• Your instructions
Return, word for word, only the lines of the data below that lie between the line with "Given: Open the Share button in toolbar" and the line with "Task: Open RAM editor chip icon", those two lines included.

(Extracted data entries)
........
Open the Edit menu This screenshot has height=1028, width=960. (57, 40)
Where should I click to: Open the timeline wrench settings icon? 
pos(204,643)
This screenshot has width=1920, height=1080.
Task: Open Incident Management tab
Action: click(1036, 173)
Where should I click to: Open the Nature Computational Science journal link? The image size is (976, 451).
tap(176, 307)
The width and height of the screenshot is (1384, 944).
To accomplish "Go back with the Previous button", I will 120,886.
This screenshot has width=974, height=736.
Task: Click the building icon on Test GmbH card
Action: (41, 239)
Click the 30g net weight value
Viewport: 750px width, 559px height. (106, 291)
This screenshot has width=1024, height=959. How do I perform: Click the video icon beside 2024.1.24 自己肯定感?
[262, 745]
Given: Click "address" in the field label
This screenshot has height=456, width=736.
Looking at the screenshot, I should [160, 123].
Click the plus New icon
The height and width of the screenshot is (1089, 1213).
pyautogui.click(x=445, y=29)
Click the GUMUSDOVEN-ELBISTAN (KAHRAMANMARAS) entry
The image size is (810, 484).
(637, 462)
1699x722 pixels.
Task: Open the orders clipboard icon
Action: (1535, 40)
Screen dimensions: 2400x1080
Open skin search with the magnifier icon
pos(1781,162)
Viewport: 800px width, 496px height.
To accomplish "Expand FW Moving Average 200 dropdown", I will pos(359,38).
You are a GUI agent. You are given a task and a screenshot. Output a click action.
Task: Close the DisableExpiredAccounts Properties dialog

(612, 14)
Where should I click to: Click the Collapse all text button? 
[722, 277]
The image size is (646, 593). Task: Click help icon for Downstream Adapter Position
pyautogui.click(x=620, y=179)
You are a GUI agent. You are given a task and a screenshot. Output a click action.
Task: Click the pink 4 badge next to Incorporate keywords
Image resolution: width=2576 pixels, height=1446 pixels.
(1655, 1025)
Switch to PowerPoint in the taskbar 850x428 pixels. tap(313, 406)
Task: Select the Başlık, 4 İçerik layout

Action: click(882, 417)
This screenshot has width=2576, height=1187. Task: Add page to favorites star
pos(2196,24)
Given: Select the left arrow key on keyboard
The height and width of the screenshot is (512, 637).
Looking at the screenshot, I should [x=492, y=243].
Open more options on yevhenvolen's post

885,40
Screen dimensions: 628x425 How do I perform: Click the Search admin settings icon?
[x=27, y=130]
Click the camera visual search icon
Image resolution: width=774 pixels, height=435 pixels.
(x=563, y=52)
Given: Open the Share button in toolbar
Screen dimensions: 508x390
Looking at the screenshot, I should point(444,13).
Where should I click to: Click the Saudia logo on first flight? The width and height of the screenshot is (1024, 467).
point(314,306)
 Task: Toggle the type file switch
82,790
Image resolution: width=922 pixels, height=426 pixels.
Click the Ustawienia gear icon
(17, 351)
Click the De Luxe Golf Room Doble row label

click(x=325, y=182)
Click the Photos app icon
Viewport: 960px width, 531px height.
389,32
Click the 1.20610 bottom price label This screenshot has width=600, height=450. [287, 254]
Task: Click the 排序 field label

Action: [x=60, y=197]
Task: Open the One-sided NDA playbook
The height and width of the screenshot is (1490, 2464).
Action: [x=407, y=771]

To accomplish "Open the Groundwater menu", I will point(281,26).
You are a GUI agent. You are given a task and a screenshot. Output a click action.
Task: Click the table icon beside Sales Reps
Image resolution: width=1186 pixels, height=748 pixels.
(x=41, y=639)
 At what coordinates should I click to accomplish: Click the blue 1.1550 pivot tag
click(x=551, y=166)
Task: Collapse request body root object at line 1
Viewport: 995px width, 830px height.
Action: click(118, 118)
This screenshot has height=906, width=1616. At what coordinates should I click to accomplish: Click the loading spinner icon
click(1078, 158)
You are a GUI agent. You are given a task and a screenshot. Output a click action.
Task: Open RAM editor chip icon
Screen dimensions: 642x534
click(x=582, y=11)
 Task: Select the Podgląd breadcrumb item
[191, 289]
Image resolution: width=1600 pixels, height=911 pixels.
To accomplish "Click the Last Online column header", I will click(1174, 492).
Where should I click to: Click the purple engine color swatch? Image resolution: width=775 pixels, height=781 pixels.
........
• Expected answer
Given: Open the Share button in toolbar
Screen dimensions: 508x390
Looking at the screenshot, I should point(444,13).
Where should I click to: Click the Saudia logo on first flight? The width and height of the screenshot is (1024, 467).
point(314,306)
 Task: Toggle the type file switch
82,790
Image resolution: width=922 pixels, height=426 pixels.
Click the Ustawienia gear icon
(17, 351)
Click the De Luxe Golf Room Doble row label

click(x=325, y=182)
Click the Photos app icon
Viewport: 960px width, 531px height.
389,32
Click the 1.20610 bottom price label This screenshot has width=600, height=450. [287, 254]
Task: Click the 排序 field label

Action: [x=60, y=197]
Task: Open the One-sided NDA playbook
The height and width of the screenshot is (1490, 2464).
Action: [x=407, y=771]

To accomplish "Open the Groundwater menu", I will point(281,26).
You are a GUI agent. You are given a task and a screenshot. Output a click action.
Task: Click the table icon beside Sales Reps
Image resolution: width=1186 pixels, height=748 pixels.
(x=41, y=639)
 At what coordinates should I click to accomplish: Click the blue 1.1550 pivot tag
click(x=551, y=166)
Task: Collapse request body root object at line 1
Viewport: 995px width, 830px height.
Action: click(118, 118)
This screenshot has height=906, width=1616. At what coordinates should I click to accomplish: Click the loading spinner icon
click(1078, 158)
You are a GUI agent. You are given a task and a screenshot. Output a click action.
Task: Open RAM editor chip icon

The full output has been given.